Write out the material in full, matching each line exactly.

PROVIDED RECORDS Block Start

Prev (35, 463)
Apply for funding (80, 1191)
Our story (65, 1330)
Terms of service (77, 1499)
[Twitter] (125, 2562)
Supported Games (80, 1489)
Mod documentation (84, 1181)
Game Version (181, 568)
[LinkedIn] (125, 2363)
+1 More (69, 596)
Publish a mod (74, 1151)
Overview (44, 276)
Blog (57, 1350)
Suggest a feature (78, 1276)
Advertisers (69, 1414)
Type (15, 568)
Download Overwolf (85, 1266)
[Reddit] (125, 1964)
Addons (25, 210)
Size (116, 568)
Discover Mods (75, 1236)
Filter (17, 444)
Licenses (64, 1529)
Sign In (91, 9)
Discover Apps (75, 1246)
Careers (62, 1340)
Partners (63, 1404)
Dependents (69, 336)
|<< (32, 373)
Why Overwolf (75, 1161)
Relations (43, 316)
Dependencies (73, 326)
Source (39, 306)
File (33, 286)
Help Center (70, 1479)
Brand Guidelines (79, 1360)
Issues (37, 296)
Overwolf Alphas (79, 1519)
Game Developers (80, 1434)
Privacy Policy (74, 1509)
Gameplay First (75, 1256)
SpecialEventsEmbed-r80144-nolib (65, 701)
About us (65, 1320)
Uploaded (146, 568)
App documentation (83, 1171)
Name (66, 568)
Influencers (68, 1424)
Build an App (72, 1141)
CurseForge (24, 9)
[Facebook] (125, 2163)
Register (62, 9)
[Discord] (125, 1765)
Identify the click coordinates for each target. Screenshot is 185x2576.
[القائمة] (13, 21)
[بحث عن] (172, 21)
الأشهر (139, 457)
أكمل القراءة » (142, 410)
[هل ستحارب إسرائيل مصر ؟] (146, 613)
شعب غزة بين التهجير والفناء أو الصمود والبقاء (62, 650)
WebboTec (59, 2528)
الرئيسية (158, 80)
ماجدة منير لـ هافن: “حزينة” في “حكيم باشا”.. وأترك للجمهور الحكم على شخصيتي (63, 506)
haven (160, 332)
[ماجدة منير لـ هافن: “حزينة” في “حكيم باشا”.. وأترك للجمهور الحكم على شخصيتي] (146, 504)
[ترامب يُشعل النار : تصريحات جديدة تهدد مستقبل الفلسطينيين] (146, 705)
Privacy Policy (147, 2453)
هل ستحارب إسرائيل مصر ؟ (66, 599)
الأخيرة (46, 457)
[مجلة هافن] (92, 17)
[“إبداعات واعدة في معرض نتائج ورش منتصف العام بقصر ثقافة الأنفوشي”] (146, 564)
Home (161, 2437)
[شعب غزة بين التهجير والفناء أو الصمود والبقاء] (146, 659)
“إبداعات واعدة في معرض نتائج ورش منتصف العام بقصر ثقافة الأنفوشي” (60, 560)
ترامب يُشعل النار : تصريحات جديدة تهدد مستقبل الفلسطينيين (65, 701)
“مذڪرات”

PROVIDED RECORDS Block End

*OUTPUT*.
Prev (35, 463)
Apply for funding (80, 1191)
Our story (65, 1330)
Terms of service (77, 1499)
[Twitter] (125, 2562)
Supported Games (80, 1489)
Mod documentation (84, 1181)
Game Version (181, 568)
[LinkedIn] (125, 2363)
+1 More (69, 596)
Publish a mod (74, 1151)
Overview (44, 276)
Blog (57, 1350)
Suggest a feature (78, 1276)
Advertisers (69, 1414)
Type (15, 568)
Download Overwolf (85, 1266)
[Reddit] (125, 1964)
Addons (25, 210)
Size (116, 568)
Discover Mods (75, 1236)
Filter (17, 444)
Licenses (64, 1529)
Sign In (91, 9)
Discover Apps (75, 1246)
Careers (62, 1340)
Partners (63, 1404)
Dependents (69, 336)
|<< (32, 373)
Why Overwolf (75, 1161)
Relations (43, 316)
Dependencies (73, 326)
Source (39, 306)
File (33, 286)
Help Center (70, 1479)
Brand Guidelines (79, 1360)
Issues (37, 296)
Overwolf Alphas (79, 1519)
Game Developers (80, 1434)
Privacy Policy (74, 1509)
Gameplay First (75, 1256)
SpecialEventsEmbed-r80144-nolib (65, 701)
About us (65, 1320)
Uploaded (146, 568)
App documentation (83, 1171)
Name (66, 568)
Influencers (68, 1424)
Build an App (72, 1141)
CurseForge (24, 9)
[Facebook] (125, 2163)
Register (62, 9)
[Discord] (125, 1765)
Identify the click coordinates for each target. Screenshot is 185x2576.
[القائمة] (13, 21)
[بحث عن] (172, 21)
الأشهر (139, 457)
أكمل القراءة » (142, 410)
[هل ستحارب إسرائيل مصر ؟] (146, 613)
شعب غزة بين التهجير والفناء أو الصمود والبقاء (62, 650)
WebboTec (59, 2528)
الرئيسية (158, 80)
ماجدة منير لـ هافن: “حزينة” في “حكيم باشا”.. وأترك للجمهور الحكم على شخصيتي (63, 506)
haven (160, 332)
[ماجدة منير لـ هافن: “حزينة” في “حكيم باشا”.. وأترك للجمهور الحكم على شخصيتي] (146, 504)
[ترامب يُشعل النار : تصريحات جديدة تهدد مستقبل الفلسطينيين] (146, 705)
Privacy Policy (147, 2453)
هل ستحارب إسرائيل مصر ؟ (66, 599)
الأخيرة (46, 457)
[مجلة هافن] (92, 17)
[“إبداعات واعدة في معرض نتائج ورش منتصف العام بقصر ثقافة الأنفوشي”] (146, 564)
Home (161, 2437)
[شعب غزة بين التهجير والفناء أو الصمود والبقاء] (146, 659)
“إبداعات واعدة في معرض نتائج ورش منتصف العام بقصر ثقافة الأنفوشي” (60, 560)
ترامب يُشعل النار : تصريحات جديدة تهدد مستقبل الفلسطينيين (65, 701)
“مذڪرات”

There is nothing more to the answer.